**EXERCISE DESCRIPTION:**
Echo the records below, starting at the line containing "The image size is (1305, 1779)." and ending at the line containing "(653, 283).", with both of those lines included. Reproduce that span verbatim and nothing more.

[Start of ROWS]

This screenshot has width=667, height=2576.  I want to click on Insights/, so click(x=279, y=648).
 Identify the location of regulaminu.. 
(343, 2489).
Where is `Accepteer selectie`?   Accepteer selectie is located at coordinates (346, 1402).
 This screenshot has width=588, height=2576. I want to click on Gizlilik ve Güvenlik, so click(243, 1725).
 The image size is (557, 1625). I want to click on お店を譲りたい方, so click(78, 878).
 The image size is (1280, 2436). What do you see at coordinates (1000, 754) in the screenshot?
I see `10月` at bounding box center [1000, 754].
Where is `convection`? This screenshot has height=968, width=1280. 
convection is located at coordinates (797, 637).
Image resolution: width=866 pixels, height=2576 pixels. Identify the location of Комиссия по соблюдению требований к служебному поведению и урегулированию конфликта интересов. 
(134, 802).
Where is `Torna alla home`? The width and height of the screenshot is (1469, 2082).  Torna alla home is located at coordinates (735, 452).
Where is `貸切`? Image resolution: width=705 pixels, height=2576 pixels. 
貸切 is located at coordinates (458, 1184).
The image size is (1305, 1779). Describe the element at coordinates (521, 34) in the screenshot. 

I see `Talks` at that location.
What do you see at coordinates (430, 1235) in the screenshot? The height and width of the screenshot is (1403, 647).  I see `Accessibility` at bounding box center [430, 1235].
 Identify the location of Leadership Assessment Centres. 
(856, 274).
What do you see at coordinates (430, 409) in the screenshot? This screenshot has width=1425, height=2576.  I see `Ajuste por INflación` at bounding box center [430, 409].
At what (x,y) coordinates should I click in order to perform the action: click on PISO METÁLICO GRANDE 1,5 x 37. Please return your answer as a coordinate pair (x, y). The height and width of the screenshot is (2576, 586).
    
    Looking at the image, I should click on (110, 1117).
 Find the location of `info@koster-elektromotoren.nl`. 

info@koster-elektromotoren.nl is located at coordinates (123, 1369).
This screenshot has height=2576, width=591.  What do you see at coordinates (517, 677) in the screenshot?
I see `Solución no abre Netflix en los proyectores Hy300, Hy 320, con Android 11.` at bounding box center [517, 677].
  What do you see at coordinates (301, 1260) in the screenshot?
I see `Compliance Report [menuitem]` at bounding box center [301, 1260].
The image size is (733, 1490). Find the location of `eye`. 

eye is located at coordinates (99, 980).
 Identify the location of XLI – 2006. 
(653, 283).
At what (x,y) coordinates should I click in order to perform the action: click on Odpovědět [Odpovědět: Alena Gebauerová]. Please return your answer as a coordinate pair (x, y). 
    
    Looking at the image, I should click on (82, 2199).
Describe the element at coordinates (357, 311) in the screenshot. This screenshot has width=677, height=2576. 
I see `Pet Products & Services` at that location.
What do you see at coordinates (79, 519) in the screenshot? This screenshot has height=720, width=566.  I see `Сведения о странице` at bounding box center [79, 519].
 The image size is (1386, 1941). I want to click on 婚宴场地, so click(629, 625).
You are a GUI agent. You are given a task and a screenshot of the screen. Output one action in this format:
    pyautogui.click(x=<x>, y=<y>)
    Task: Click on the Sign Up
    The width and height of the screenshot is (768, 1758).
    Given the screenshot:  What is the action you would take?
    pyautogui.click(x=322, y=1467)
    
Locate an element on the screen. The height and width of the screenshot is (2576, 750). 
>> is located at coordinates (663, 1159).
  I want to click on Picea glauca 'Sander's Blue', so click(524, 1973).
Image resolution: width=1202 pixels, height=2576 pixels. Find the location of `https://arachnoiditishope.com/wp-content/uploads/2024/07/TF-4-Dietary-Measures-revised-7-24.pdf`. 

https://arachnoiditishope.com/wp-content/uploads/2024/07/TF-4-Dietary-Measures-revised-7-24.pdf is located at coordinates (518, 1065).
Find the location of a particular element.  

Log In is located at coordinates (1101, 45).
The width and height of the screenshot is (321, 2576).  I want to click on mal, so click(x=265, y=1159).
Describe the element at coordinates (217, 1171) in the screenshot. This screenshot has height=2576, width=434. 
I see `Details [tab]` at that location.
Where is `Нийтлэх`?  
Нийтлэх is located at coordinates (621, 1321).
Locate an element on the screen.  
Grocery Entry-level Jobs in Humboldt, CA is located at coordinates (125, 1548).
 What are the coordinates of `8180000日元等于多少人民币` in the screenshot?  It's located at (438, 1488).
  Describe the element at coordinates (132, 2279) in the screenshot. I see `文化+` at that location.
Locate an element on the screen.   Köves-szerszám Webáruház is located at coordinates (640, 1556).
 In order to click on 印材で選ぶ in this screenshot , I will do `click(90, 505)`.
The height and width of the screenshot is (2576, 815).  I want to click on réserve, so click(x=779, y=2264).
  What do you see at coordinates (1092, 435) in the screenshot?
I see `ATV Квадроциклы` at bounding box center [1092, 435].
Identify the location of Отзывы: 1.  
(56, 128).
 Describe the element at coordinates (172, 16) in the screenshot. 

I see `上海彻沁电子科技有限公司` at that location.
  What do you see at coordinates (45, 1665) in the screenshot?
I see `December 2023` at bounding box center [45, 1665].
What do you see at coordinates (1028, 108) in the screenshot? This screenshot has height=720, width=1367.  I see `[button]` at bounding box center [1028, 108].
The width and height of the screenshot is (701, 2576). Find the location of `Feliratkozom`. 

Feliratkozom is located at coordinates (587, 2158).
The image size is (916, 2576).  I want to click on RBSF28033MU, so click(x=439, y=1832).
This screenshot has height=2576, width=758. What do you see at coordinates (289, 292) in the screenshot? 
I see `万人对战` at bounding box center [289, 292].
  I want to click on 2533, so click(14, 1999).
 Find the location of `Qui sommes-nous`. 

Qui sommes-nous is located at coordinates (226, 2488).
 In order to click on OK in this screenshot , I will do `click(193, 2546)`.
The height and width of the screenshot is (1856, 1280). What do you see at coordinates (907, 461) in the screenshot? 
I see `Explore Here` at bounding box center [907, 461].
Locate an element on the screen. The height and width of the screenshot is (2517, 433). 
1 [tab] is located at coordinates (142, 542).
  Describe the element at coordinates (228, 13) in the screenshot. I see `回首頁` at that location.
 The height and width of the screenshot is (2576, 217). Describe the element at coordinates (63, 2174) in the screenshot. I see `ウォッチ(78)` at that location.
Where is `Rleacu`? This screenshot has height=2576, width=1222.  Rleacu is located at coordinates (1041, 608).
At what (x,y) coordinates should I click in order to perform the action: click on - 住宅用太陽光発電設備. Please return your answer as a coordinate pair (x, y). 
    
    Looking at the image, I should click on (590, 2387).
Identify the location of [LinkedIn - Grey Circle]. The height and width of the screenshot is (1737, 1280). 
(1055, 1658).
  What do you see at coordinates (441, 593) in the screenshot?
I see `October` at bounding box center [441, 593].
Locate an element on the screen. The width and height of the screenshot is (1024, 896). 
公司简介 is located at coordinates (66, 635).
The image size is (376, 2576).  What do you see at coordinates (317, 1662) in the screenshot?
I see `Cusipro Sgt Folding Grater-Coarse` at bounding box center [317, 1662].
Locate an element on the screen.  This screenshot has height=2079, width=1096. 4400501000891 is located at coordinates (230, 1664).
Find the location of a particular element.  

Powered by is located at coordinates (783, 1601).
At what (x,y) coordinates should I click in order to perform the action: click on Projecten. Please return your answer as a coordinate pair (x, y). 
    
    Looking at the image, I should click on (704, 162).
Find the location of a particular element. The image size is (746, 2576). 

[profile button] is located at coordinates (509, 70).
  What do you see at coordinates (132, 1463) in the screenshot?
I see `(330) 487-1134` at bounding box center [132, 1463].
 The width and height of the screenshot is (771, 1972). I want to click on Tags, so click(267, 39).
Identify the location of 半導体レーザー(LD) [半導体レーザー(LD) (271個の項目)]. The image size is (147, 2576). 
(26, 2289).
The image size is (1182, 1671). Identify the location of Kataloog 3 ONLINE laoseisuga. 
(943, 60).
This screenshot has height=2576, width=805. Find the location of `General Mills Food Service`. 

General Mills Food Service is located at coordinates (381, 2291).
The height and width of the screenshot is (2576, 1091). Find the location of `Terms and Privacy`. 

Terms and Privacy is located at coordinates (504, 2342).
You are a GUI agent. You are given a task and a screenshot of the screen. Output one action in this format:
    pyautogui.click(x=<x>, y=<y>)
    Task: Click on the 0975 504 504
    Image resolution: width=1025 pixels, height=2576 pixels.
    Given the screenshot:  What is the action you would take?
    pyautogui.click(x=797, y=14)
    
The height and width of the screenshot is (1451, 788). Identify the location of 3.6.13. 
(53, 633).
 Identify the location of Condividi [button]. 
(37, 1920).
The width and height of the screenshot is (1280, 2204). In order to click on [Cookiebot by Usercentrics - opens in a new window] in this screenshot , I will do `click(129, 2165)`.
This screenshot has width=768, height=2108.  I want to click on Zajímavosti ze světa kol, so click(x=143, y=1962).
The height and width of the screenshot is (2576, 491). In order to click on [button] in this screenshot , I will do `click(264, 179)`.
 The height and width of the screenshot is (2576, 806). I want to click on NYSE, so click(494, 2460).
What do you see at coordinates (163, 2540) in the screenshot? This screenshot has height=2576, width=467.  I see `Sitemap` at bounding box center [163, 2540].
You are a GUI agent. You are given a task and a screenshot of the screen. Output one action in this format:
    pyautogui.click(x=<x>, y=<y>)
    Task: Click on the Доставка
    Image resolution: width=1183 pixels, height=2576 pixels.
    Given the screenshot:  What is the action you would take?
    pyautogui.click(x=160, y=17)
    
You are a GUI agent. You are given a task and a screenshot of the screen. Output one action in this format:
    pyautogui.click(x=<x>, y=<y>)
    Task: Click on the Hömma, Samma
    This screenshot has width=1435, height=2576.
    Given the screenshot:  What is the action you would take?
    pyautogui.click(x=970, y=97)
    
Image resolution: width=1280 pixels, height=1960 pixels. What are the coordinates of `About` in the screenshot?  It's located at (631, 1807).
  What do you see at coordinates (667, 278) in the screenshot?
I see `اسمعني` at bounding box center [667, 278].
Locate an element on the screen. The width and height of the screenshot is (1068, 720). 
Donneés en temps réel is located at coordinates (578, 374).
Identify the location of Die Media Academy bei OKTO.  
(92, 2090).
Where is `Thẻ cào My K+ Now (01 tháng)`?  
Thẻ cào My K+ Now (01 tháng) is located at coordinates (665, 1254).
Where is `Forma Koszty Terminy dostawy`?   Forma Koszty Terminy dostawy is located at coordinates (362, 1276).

[End of ROWS]

**RESULT OF THIS TASK:**
The image size is (1305, 1779). Describe the element at coordinates (521, 34) in the screenshot. 

I see `Talks` at that location.
What do you see at coordinates (430, 1235) in the screenshot? The height and width of the screenshot is (1403, 647).  I see `Accessibility` at bounding box center [430, 1235].
 Identify the location of Leadership Assessment Centres. 
(856, 274).
What do you see at coordinates (430, 409) in the screenshot? This screenshot has width=1425, height=2576.  I see `Ajuste por INflación` at bounding box center [430, 409].
At what (x,y) coordinates should I click in order to perform the action: click on PISO METÁLICO GRANDE 1,5 x 37. Please return your answer as a coordinate pair (x, y). The height and width of the screenshot is (2576, 586).
    
    Looking at the image, I should click on (110, 1117).
 Find the location of `info@koster-elektromotoren.nl`. 

info@koster-elektromotoren.nl is located at coordinates (123, 1369).
This screenshot has height=2576, width=591.  What do you see at coordinates (517, 677) in the screenshot?
I see `Solución no abre Netflix en los proyectores Hy300, Hy 320, con Android 11.` at bounding box center [517, 677].
  What do you see at coordinates (301, 1260) in the screenshot?
I see `Compliance Report [menuitem]` at bounding box center [301, 1260].
The image size is (733, 1490). Find the location of `eye`. 

eye is located at coordinates (99, 980).
 Identify the location of XLI – 2006. 
(653, 283).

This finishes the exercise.